__TEXT BLOCK__
What to change in db.env and when. Pair with stats — tune from observed cache hit rates, not guesses.

The short version

# db.env
export THREADS=0            # auto = 4 × nproc, min 4
export WORKERS=0            # auto = max(CPU count, 4)
export FCACHE_MAX=4096      # raise if shard-mmap cache hit rate < 90%; allow-list {4096, 8192, 12288, 16384}
# BT_CACHE_MAX is no longer configurable — derived as FCACHE_MAX/4 (2026.05.1+)
export MAX_REQUEST_SIZE=33554432   # 32 MB; per-connection read buffer (memory planning!)
export QUERY_BUFFER_MB=500         # per-query intermediate buffer cap (collect-hash, KeySet, etc.)
export GLOBAL_LIMIT=100000         # soft result-set cap
export SLOW_QUERY_MS=500           # slow query threshold (floor 100 ms)
export TIMEOUT=0                   # statement timeout (seconds, 0=off; per-request `timeout_ms` overrides)
export INDEX_PAGE_SIZE=4096        # B+ tree page size (power-of-2, 1024–65536)

Only change what the data says to change.

THREADS — scan parallelism

Number of worker threads spawned for parallel shard scans (find, count, aggregate, index builds).

  • Default 0 = online CPU count (nproc).
  • Lower if the host has other workloads sharing CPU.
  • Higher rarely helps — the work is CPU-bound on mmap reads; going above physical cores causes cache thrash.

When to care: large full scans. For indexed queries (which touch tiny candidate sets), THREADS barely matters.

WORKERS — server thread pool

Number of threads servicing incoming connections.

  • Default 0 = max(online CPUs, 4).
  • Bump for heavy pipelining / high connection concurrency.
  • Each worker adds memory (MAX_REQUEST_SIZE buffer × number of concurrent connections, not workers).

When to care: stats shows active_threads consistently at the cap. Usually not the bottleneck — threads are cheap; memory and disk are the limits.

FCACHE_MAX — unified shard mmap cache (drives BT_CACHE_MAX too)

__RECORDS SUPPLIED__
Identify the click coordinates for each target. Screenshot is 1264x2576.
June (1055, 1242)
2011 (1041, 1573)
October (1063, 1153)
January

__REQUEST__
Can you write out the db.env tuning guide word for word, beginning at the words "Only change what" and stopping after "CPU count (nproc)."? Rely on the db.env tuning guide alone, not on the listing.

__CORRECT OUTPUT__
Only change what the data says to change.

THREADS — scan parallelism

Number of worker threads spawned for parallel shard scans (find, count, aggregate, index builds).

  • Default 0 = online CPU count (nproc).